- [文档节选]:
# # # #
ETCD_LISTEN_PEER_URLS:这里填写的是当前节点内网IP

ETCD_LISTEN_CLIENT_URLS:同样的,这里填写的是当前节点内网IP

ETCD_INITIAL_ADVERTISE_PEER_URLS:当前节点公网IP

ETCD_ADVERTISE_CLIENT_URLS:当前节点公网IP

ETCD_INITIAL_CLUSTER:集群地址列表

这里需要特别注意的是ETCD_ENABLE_V2,开启etcd v2API,由于etcd 3.4.9默认使用v3的API,这里我们使用的flannel 0.12.0不支持etcd v3,所以,需要手动开启etcd v2 API的支持。否则,flannel将无法工作。并且我们在部署flannel是需要想etcd集群中添加配置,这里添加配置使用的api必须切换至v2,设置方式export ETCDCTL_API=3

  1. 创建系统服务

    cat > /usr/lib/systemd/system/etcd.service <<EOF
    [Unit]
    Description=Etcd Server
    After=network.target
    After=network-online.target
    Wants=network-online.target
    [Service]
    Type=notify
    EnvironmentFile=/opt/etcd/cfg/etcd.conf
    ExecStart=/opt/etcd/bin/etcd \\
    --cert-file=/opt/etcd/ssl/server.pem \\
    --key-file=/opt/etcd/ssl/server-key.pem \\
    --peer-cert-file=/opt/etcd/ssl/server.pem \\
    --peer-key-file=/opt/etcd/ssl/server-key.pem \\
    --trusted-ca-file=/opt/etcd/ssl/ca.pem \\
    --peer-trusted-ca-file=/opt/etcd/ssl/ca.pem \\
    --logger=zap
    
    Restart=on-failure
    LimitNOFILE=65536
    [Install]
    WantedBy=multi-user.target
    EOF
    

    EnvironmentFile:需要应用的配置文件路径,etcd会去该文件读取环境变量

  2. 启动(分别启动三个节点)
# # # #
- [练习任务]:
(1) 请根据 etcd 配置说明回答以下问题:
(a) ETCD_LISTEN_PEER_URLS 应填写什么?
(b) 文中使用的 flannel 是哪个版本?
(c) 系统服务文件中 EnvironmentFile 指定的路径是什么?
(2) 请逐字重新录入 etcd 配置说明中从“Restart=on-failure”开始、到“2. 启动(分别启动三个节点)”结束的部分。
后面的各行与本练习无关。

- [原始资料]:
# # # #
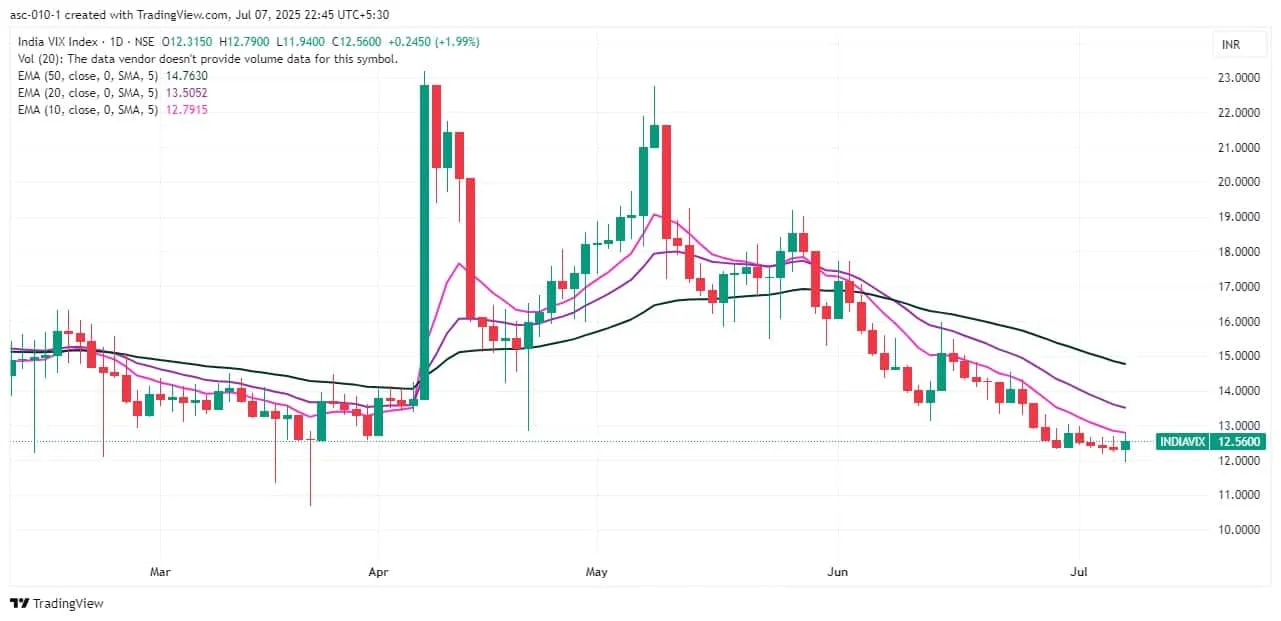Image resolution: width=1281 pixels, height=621 pixels.
Task: Click the TradingView logo icon
Action: tap(20, 603)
# # # #
- [参考答案]:
(1)
(a) 当前节点内网IP。
(b) flannel 0.12.0。
(c) /opt/etcd/cfg/etcd.conf。

(2)
Restart=on-failure
    LimitNOFILE=65536
    [Install]
    WantedBy=multi-user.target
    EOF
    

    EnvironmentFile:需要应用的配置文件路径,etcd会去该文件读取环境变量

  2. 启动(分别启动三个节点)